Novel Glycomimetic Ligands for Bacterial Lectins: Design, Synthesis and Biophysical Evaluation

Over the years, antibacterial drug resistance has been recognized as an increasing problem for public health all over the world. Multi-drug resistant (MDR) bacteria emerged to be associated with severe nosocomial infections, representing a serious complication in the hospital settings. Burkholderia cenocepacia is an opportunistic Gram-negative bacterium, which causes infections in immuno-compromised individuals, mainly in cystic fibrosis patients.
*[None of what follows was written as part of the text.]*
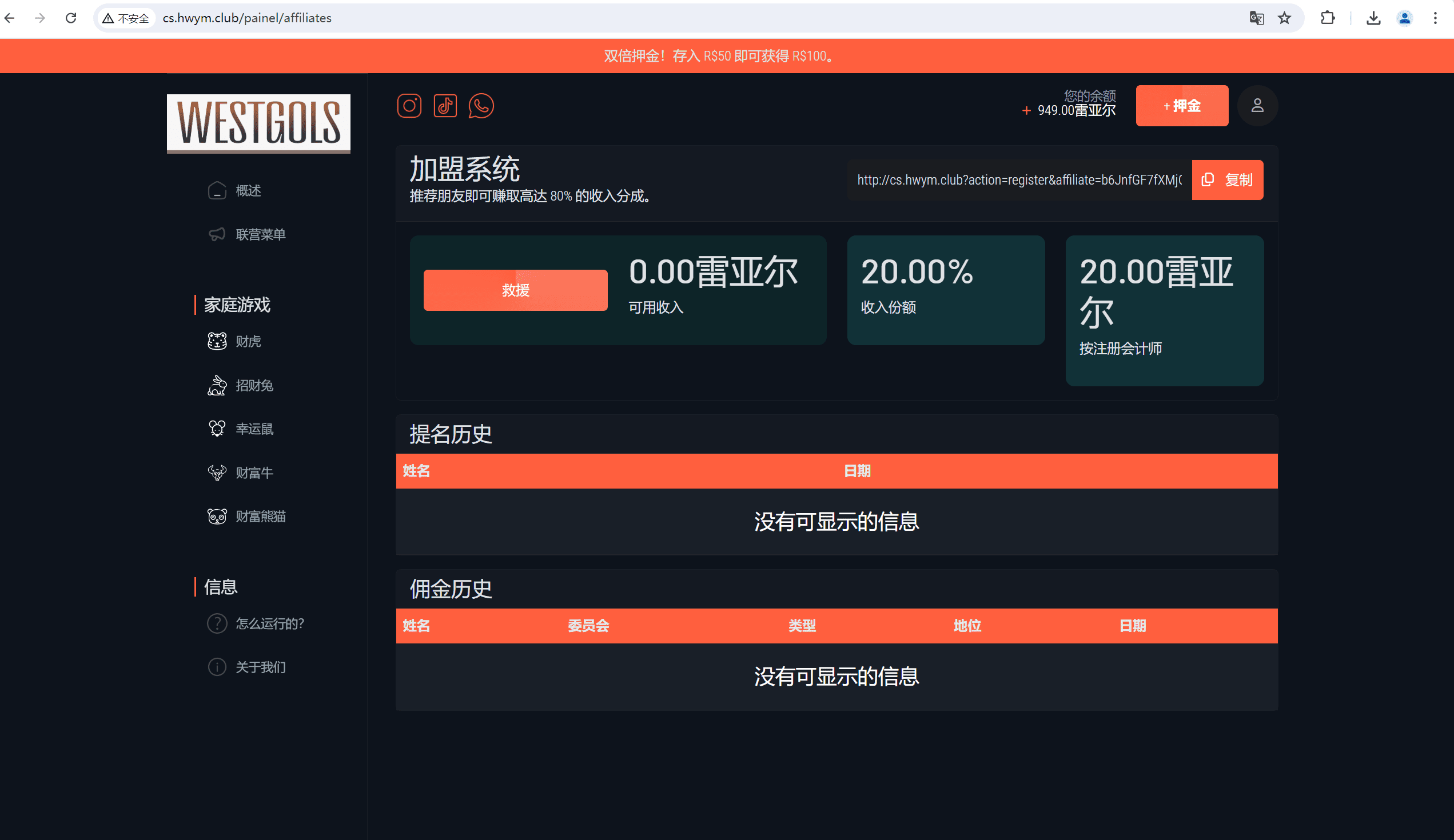Screen dimensions: 1454x840
Task: Open 概述 overview menu item
Action: (248, 190)
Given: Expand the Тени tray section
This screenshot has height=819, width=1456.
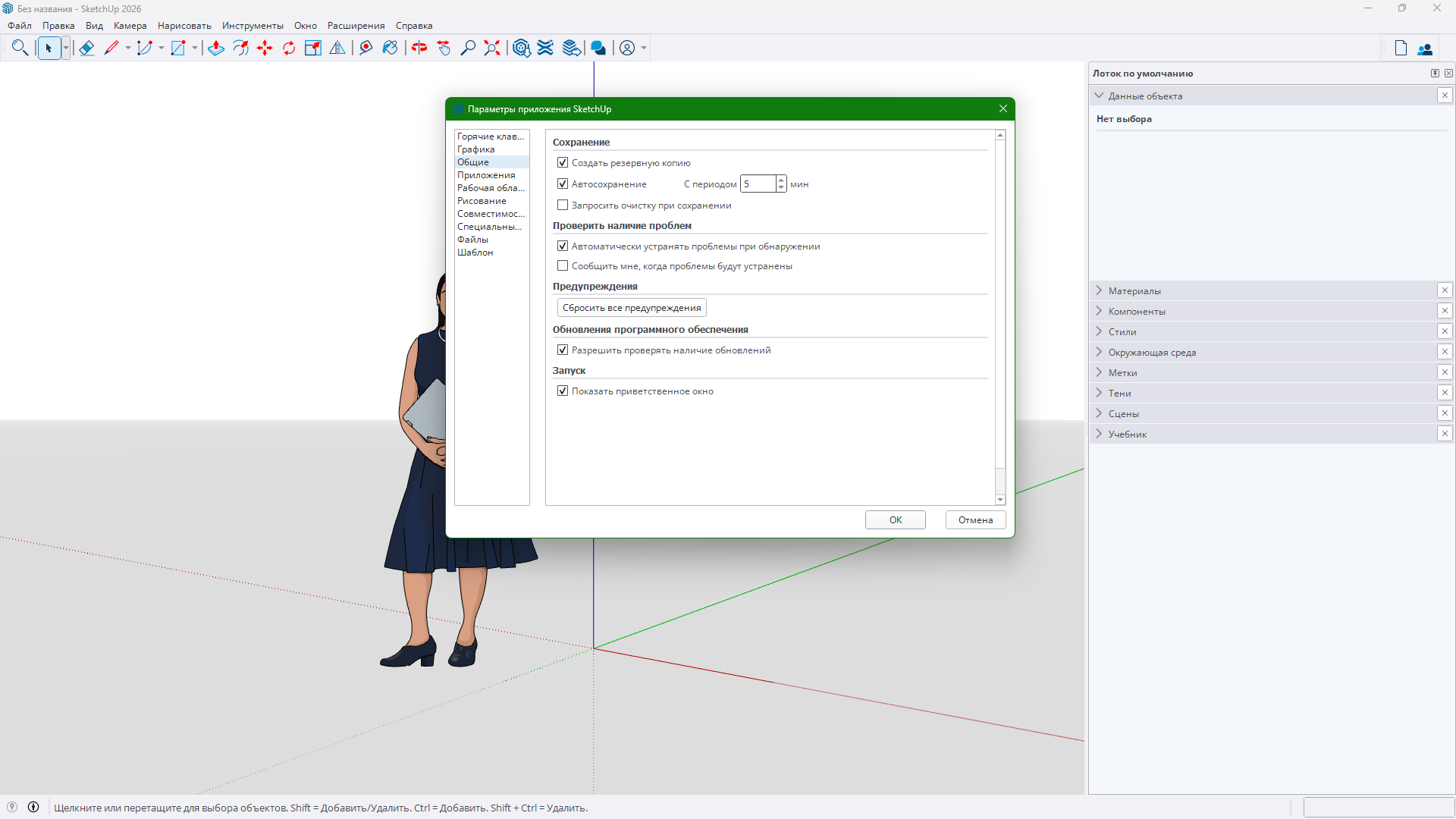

Several MDR B. cenocepacia strains were found to be insensitive to many classes of antibiotics, making the treatment of related diseases very difficult.1 The establishment of an infection by B. cenocepacia requires adhesion to host cells through carbohydrate/protein interactions. The lectins BC2L, sugar-binding proteins, mediate this process, representing potential targets for the antimicrobial therapy. Indeed, the inhibition of these interactions could prevent microbial adhesion and hinder the infective process. BC2L-C presents an N-terminal trimeric domain, which demonstrates a fucose-binding activity and a C-terminal domain, which recognises mannose.2 This work aims at developing novel fucose-based glycomimetics able to interfere with the carbohydrate–lectin recognition of BC2L-C. A modular fragment-based library of C- and N-glycomimetics has been designed and synthesized, starting from a virtual screening of a fragment library.3 The synthesized compounds were tested for their affinity towards BC2L-C N-terminal domain through different biophysical techniques, including saturation transfer difference NMR spectroscopy (STD-NMR) and isothermal titration calorimetry (ITC). This study allowed to identify hit compounds with increased affinity compared to the monosaccharide parent structure, up to one order of magnitude.4 Starting from a preliminary structure-activity relationships (SAR), a second generation of new ligands has been developed.